■ **Task brief**: If a line in the records below contains the word "Given", copy it out.

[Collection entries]
☆ ☆ ☆ ☆ ☆ ☆ ☆

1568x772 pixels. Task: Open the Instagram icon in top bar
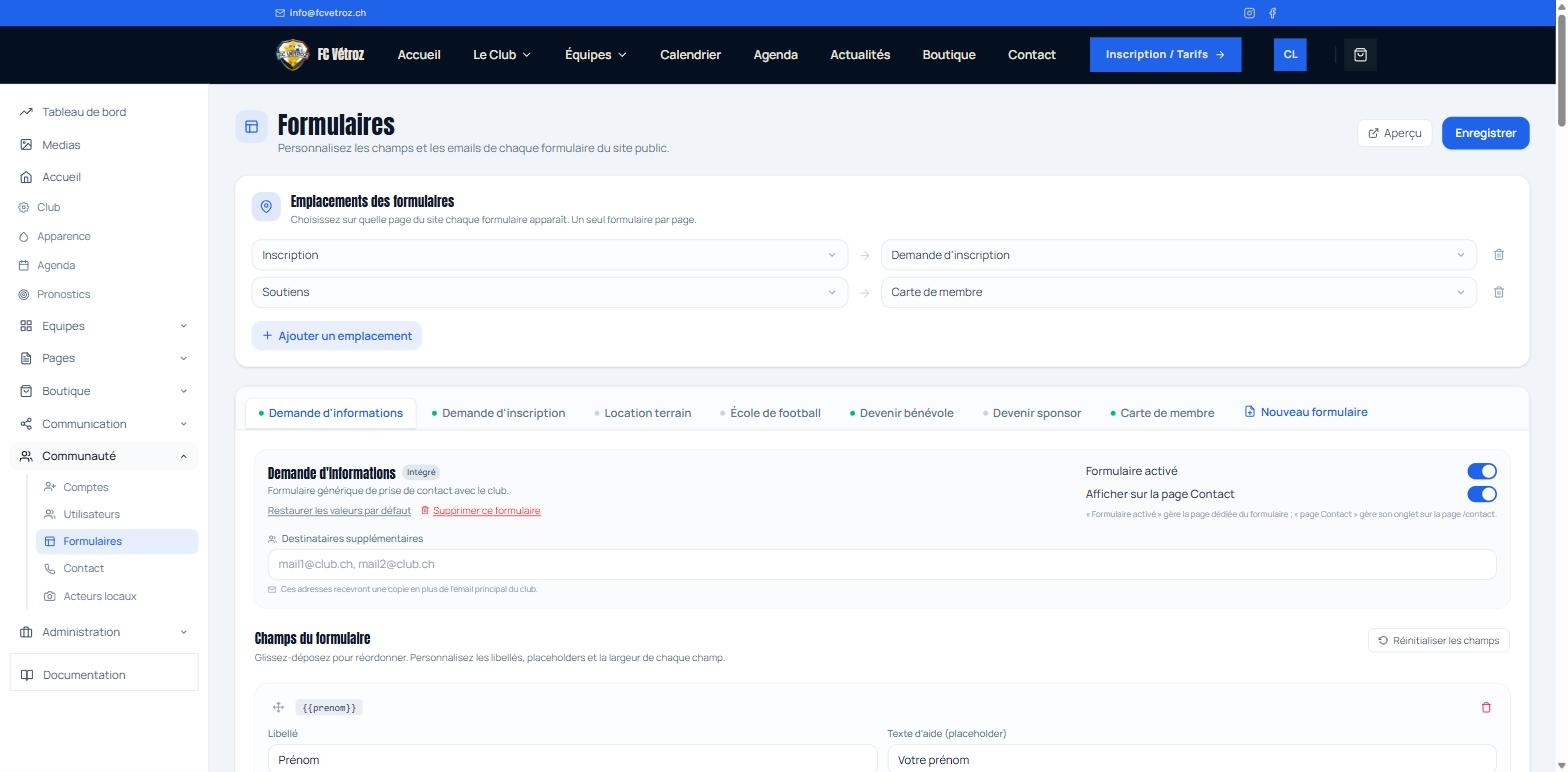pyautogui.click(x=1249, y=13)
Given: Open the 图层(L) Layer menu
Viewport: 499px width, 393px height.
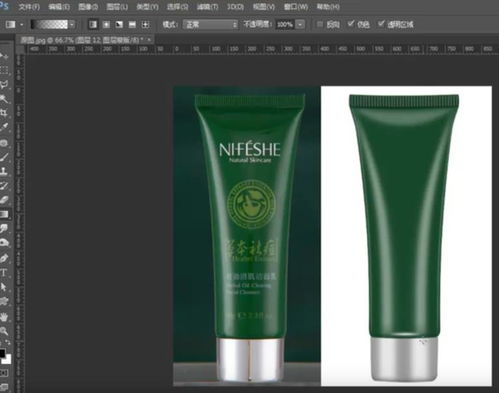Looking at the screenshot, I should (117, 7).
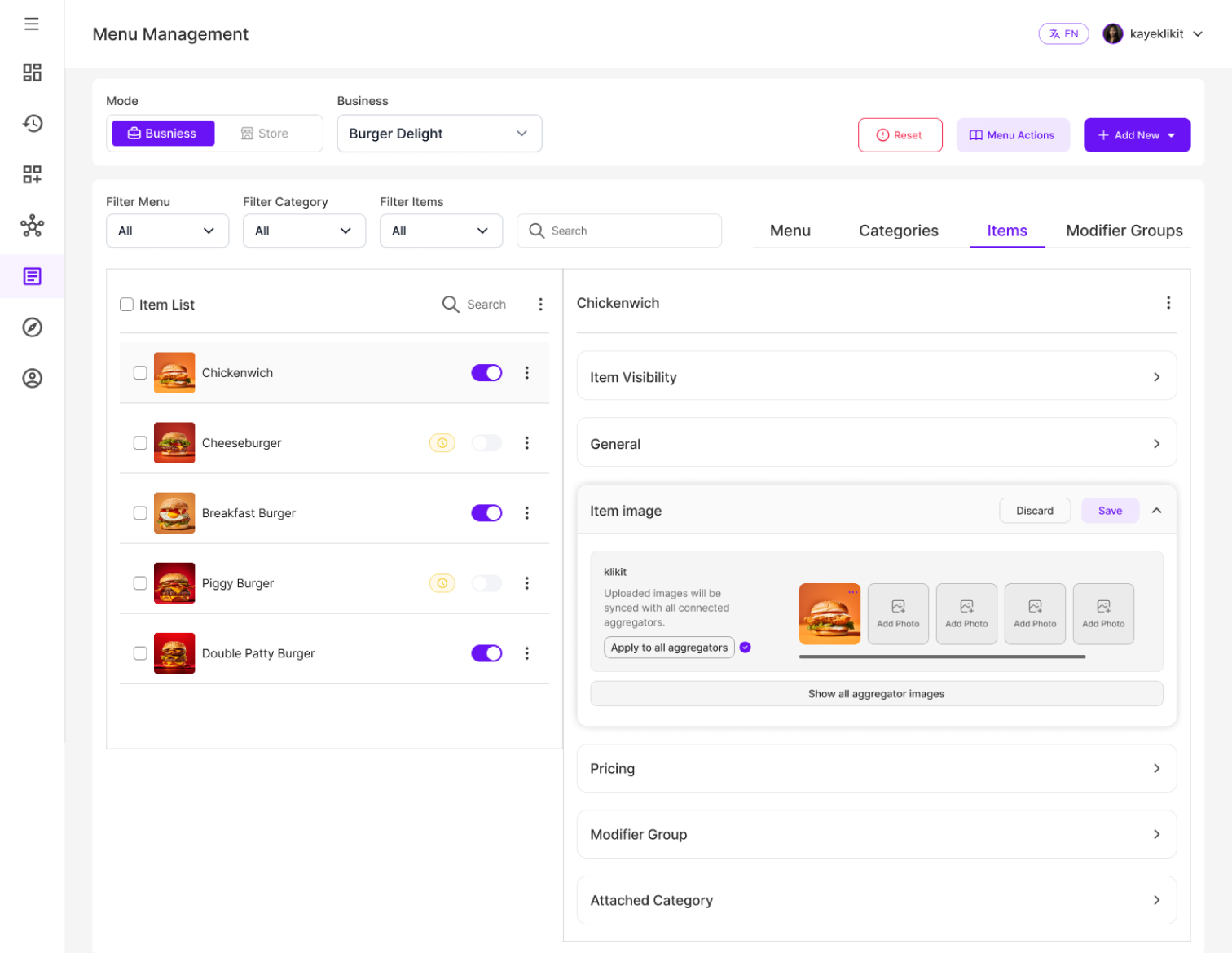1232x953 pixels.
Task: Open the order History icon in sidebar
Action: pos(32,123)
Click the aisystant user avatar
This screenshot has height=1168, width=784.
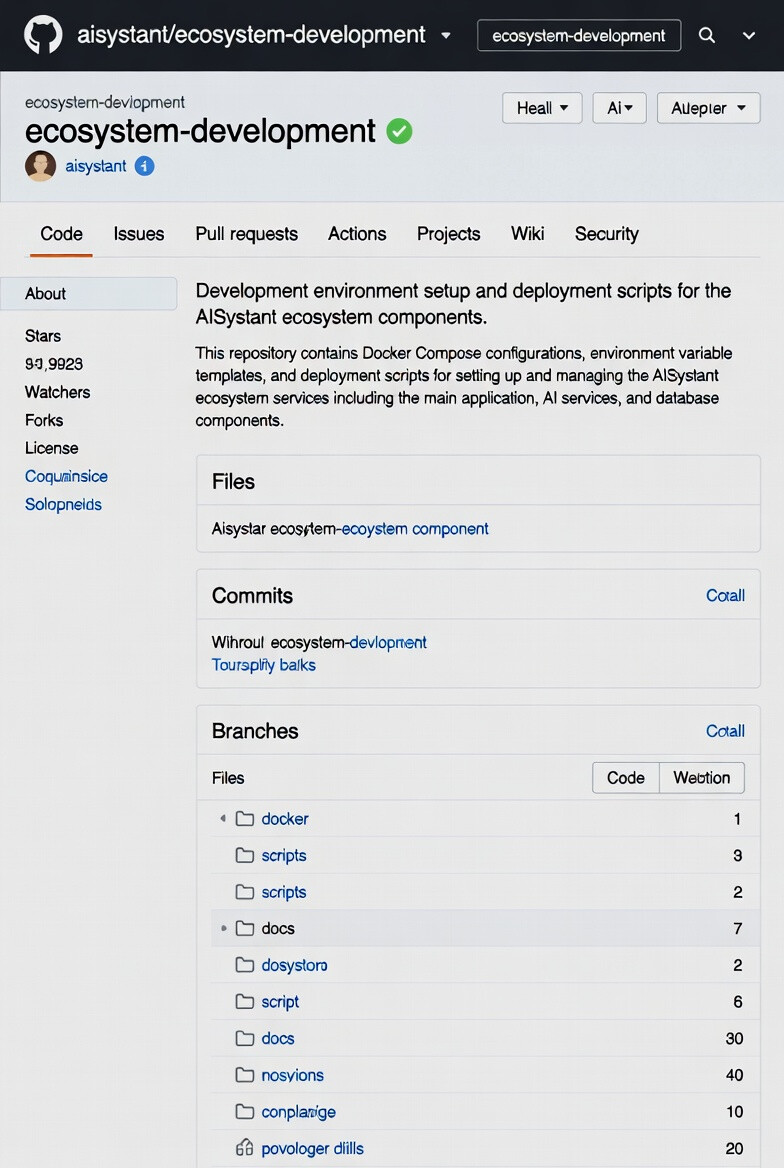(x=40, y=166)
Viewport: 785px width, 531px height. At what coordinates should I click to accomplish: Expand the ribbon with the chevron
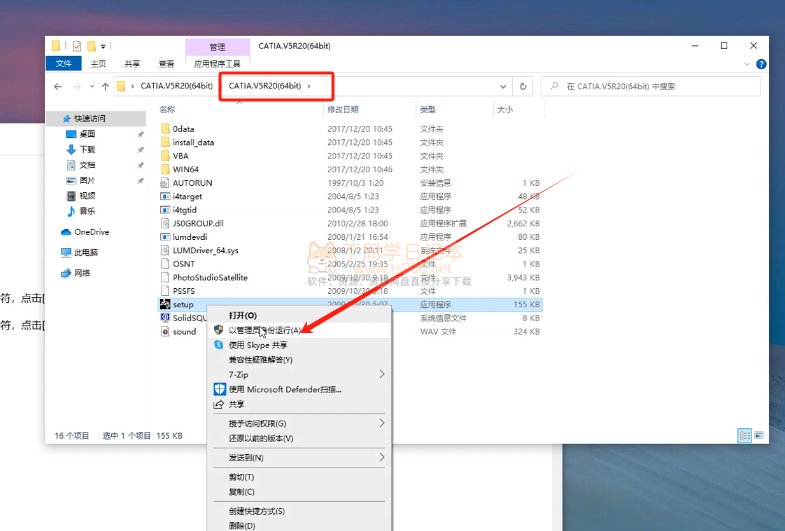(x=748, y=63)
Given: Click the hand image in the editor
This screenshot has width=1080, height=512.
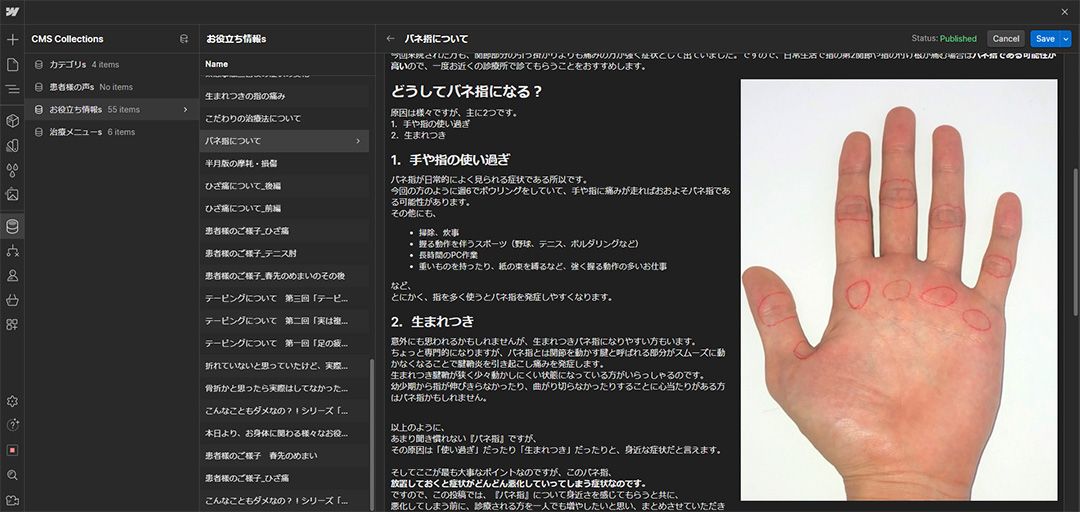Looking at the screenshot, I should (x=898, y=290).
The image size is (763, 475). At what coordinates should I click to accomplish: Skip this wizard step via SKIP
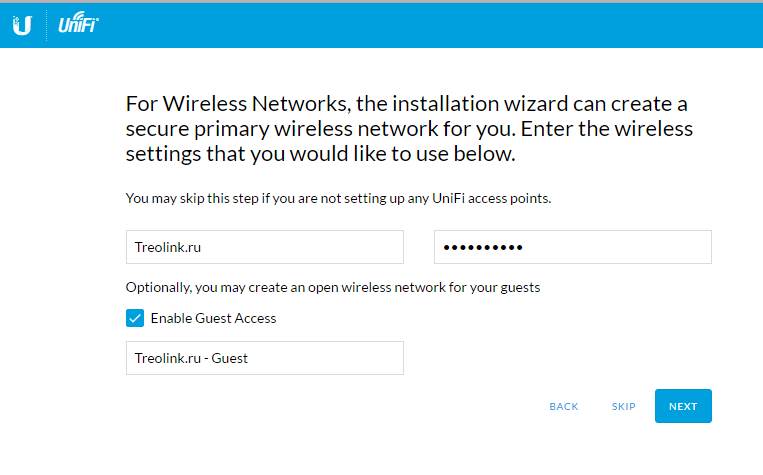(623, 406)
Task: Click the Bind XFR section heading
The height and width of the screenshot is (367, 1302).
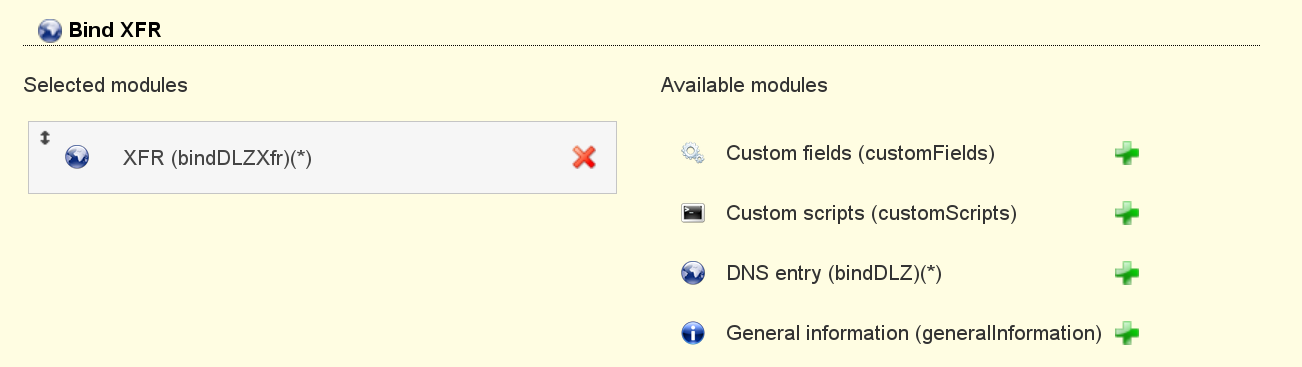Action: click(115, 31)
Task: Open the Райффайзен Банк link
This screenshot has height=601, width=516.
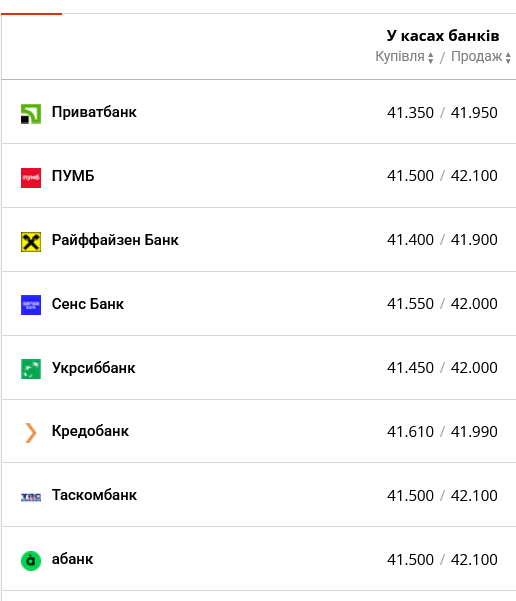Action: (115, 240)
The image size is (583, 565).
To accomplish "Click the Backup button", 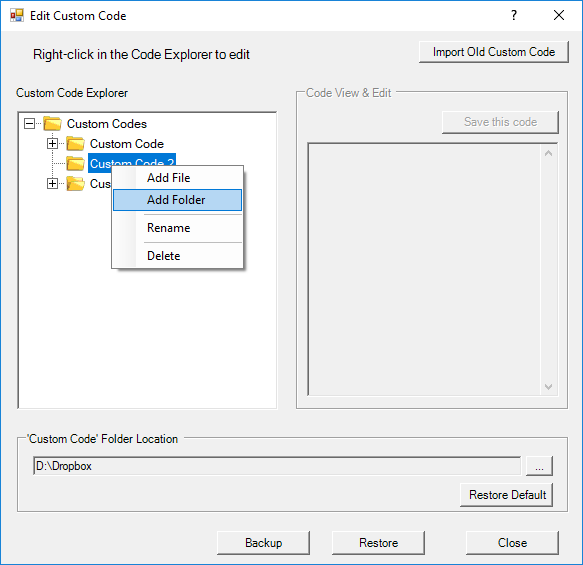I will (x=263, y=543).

☆ ☆ ☆ ☆ ☆ ☆ ☆

■ **Result of this task**:
Given: Open the 图层(L) Layer menu
Given: Click the hand image in the editor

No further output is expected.